[Interface element records]
----

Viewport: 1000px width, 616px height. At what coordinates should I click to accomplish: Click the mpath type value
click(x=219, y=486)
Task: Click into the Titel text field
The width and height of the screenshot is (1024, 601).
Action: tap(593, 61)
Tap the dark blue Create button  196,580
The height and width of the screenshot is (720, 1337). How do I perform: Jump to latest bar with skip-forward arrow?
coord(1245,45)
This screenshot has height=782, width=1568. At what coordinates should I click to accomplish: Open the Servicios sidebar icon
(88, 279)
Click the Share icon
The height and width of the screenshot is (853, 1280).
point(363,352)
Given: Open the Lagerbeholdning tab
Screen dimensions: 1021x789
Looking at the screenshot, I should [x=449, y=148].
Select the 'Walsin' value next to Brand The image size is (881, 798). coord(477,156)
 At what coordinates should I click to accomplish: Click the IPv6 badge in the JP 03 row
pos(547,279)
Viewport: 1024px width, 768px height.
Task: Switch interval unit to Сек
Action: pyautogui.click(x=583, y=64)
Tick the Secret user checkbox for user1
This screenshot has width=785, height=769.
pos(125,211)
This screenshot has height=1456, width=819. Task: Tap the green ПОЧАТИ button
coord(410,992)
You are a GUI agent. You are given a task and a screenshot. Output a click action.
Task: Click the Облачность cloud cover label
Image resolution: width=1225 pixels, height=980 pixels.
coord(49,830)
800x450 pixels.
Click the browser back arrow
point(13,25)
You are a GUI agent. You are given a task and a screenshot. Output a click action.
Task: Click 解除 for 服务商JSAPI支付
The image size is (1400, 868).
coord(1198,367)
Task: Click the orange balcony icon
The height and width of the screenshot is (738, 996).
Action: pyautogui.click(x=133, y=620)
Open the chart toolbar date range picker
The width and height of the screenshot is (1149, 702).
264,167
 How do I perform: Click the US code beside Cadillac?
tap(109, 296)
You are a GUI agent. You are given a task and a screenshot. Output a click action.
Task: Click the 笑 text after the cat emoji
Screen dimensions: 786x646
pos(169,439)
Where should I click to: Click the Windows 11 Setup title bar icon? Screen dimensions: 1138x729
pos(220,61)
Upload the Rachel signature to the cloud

----

> _Aim_:
Swap every "GUI agent" in the material above for "interface assistant". Give all the lines again and leave everything else unchanged.

> _Solved exercise_:
Viewport: 1000px width, 616px height. At what coordinates should I click to accomplish: Click the mpath type value
click(x=219, y=486)
Task: Click into the Titel text field
The width and height of the screenshot is (1024, 601).
Action: tap(593, 61)
Tap the dark blue Create button  196,580
The height and width of the screenshot is (720, 1337). How do I perform: Jump to latest bar with skip-forward arrow?
coord(1245,45)
This screenshot has height=782, width=1568. At what coordinates should I click to accomplish: Open the Servicios sidebar icon
(88, 279)
Click the Share icon
The height and width of the screenshot is (853, 1280).
point(363,352)
Given: Open the Lagerbeholdning tab
Screen dimensions: 1021x789
Looking at the screenshot, I should [x=449, y=148].
Select the 'Walsin' value next to Brand The image size is (881, 798). coord(477,156)
 At what coordinates should I click to accomplish: Click the IPv6 badge in the JP 03 row
pos(547,279)
Viewport: 1024px width, 768px height.
Task: Switch interval unit to Сек
Action: pyautogui.click(x=583, y=64)
Tick the Secret user checkbox for user1
This screenshot has width=785, height=769.
pos(125,211)
This screenshot has height=1456, width=819. Task: Tap the green ПОЧАТИ button
coord(410,992)
You are a interface assistant. You are given a task and a screenshot. Output a click action.
Task: Click the Облачность cloud cover label
Image resolution: width=1225 pixels, height=980 pixels.
coord(49,830)
800x450 pixels.
Click the browser back arrow
point(13,25)
You are a interface assistant. You are given a task and a screenshot. Output a click action.
Task: Click 解除 for 服务商JSAPI支付
The image size is (1400, 868).
coord(1198,367)
Task: Click the orange balcony icon
The height and width of the screenshot is (738, 996).
Action: pyautogui.click(x=133, y=620)
Open the chart toolbar date range picker
The width and height of the screenshot is (1149, 702).
264,167
 How do I perform: Click the US code beside Cadillac?
tap(109, 296)
You are a interface assistant. You are given a task and a screenshot. Output a click action.
Task: Click the 笑 text after the cat emoji
Screen dimensions: 786x646
pos(169,439)
Where should I click to: Click the Windows 11 Setup title bar icon? Screen dimensions: 1138x729
pos(220,61)
Upload the Rachel signature to the cloud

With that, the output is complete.